27 juillet 2018

Les Racines du ciel

Ouf, quel roman!  On est dans les années cinquante en Afrique équatoriale française.  Un groupe hétéroclite de personnages aux motivations diverses (une ancienne stripteaseuse allemande, un photographe vedette, un ancien militaire américain démobilisé pour traîtrise, etc) tente de protéger les éléphants menacés par les braconniers, les chasseurs d'ivoire et les amateurs de safari.  À leur tête, un ancien résistant français ayant connu les camps de concentration. Ce n'est pas seulement l'amour de ces bêtes magnifiques et «encombrantes» qui le motive; il en fait une question de dignité humaine. Mais les autorités, tout comme les rebelles africains, ont peine à croire à la pureté de ses motivations, et il s'ensuit tout un magouillage politique aux ramifications internationales.
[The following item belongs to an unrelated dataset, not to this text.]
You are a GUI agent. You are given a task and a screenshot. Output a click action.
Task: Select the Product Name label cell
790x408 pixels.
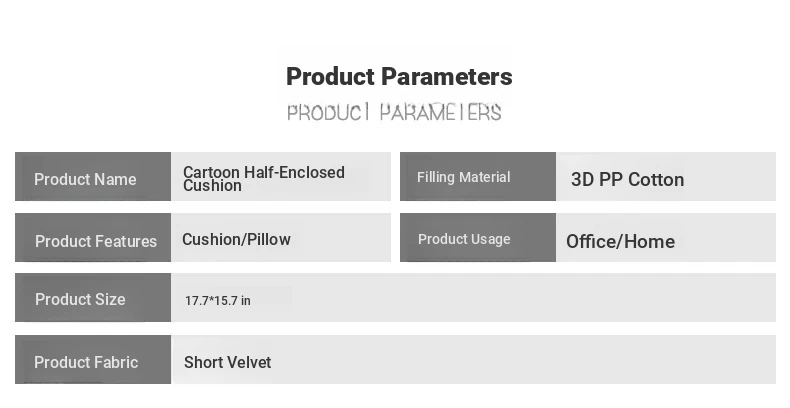pos(93,176)
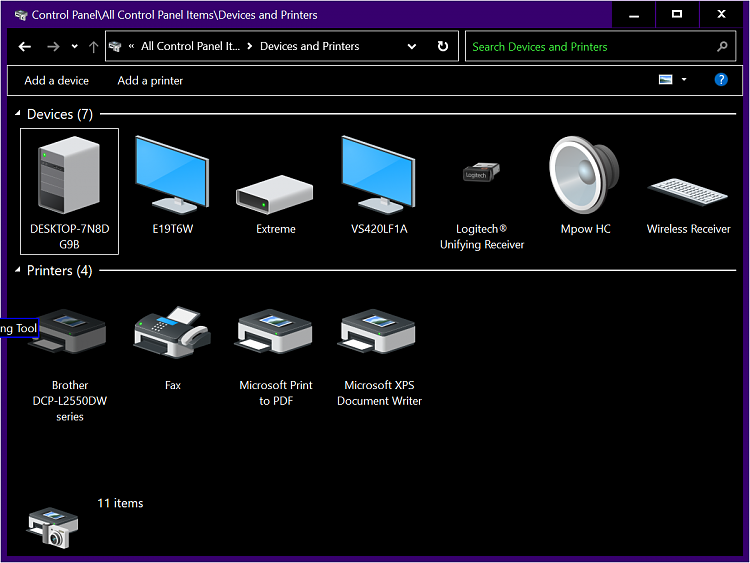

J'ai eu un peu de difficulté au départ car il y a beaucoup de personnages, d'allers-retours dans le temps et de brusques changements de narrateurs.  Ça demande un certain effort, mais celui-ci en vaut largement la peine!  Comme toujours, la prose de Romain Gary est d'une grande beauté, l'humour est toujours présent malgré le sérieux du sujet, plus que jamais d'actualité.  Le genre de livre qui donne envie d'être un meilleur humain.


Les Racines du ciel de Romain Gary, 1956, 495 p.

04 juillet 2018

The Golden Notebook (Le Carnet d'or)

Hé bien! Pour ce qui est de participer au Mois anglais, c'est raté pour cette année, j'ai loupé l'échéance!  Je ne pensais pas qu'il me faudrait tout un mois pour lire ce roman.  D’ailleurs quand je l'ai choisi dans ma PAL, début juin, je n'avais pas réalisé qu'il s'agissait d'une brique déguisée en roman de longueur moyenne.  Entre la police de caractères minuscule, les marges très étroites, les longs paragraphes et la quasi-absence de dialogues, j'ai été eue!  C'est peut-être pourquoi j'ai eu un peu de difficulté à accrocher au départ.  J'ai lu plusieurs pavés depuis le début de l'année (allo M. Cervantès!), ça ne me tentait pas nécessairement d'embarquer dans un autre tout de suite.  Et comme c'est une intrigue très dense, avec des retours en arrière et des mises en abyme, j'étais un peu découragée car j'avais l'impression d'avancer à pas de tortue. J'ai même failli abandonner, et puis je me suis dit non, c'est très intéressant alors ça prendra le temps que ça prendra!

La construction du roman est très originale.  Le corps principal raconte l'histoire d'une écrivaine à Londres en 1957, entourée de sa fille, de sa meilleure amie, du fils de celle-ci et de quelques autres.  Intercalés dans cette partie principale, on retrouve des extraits des cahiers de différentes couleurs où elle écrit sous différents thèmes: le noir est pour ses souvenirs d'Afrique où elle a vécu quelques années, ainsi que pour tout ce qui touche au roman, devenu best-seller, qu'elle a écrit en se basant sur ces souvenirs; le rouge parle de politique, principalement de ses expériences en tant que membre du Parti communiste anglais à cette époque où on commence à découvrir les horreurs staliniennes; le jaune est une tentative de roman mettant en scène son alter ego écrivaine, où est surtout abordée la question des relations hommes/femmes, ainsi que d'autres idées pour des romans ou des nouvelles; et le bleu est un genre de journal.  Et le doré du titre, alors? Il n'arrive qu'à la fin!

À l'époque, les critiques du roman ont surtout parlé du thème de la condition féminine, et bien sûr il en est beaucoup question, mais il y a tellement plus que cela!  Santé mentale, maternité, géopolitique (surtout en ce qui a trait à la Russie et à l'Afrique, deux régions où rien n'est réglé encore aujourd'hui!), écriture et surtout le lien ténu entre la fiction et la réalité.  Et si j'y ai trouvé quelques longueurs dans la deuxième moitié (on a envie de gifler le personnage pour qu'elle sorte de son cercle vicieux, c'est infernal), la fin est excellente et l'ensemble se mériterait une relecture tant il y a d'intelligence et de subtilité (d'ailleurs je n'ai pas compris les astérisques à la fin d'un des cahiers, si quelqu'un peut m'expliquer je suis preneuse!)

Et comme ma partie préférée est celle qui se déroule en Afrique, je me lance maintenant dans Les Racines du ciel, de Romain Gary!


The Golden Notebook de Doris Lessing, 1962, 576 p.  Titre de la traduction française: Le Carnet d'or.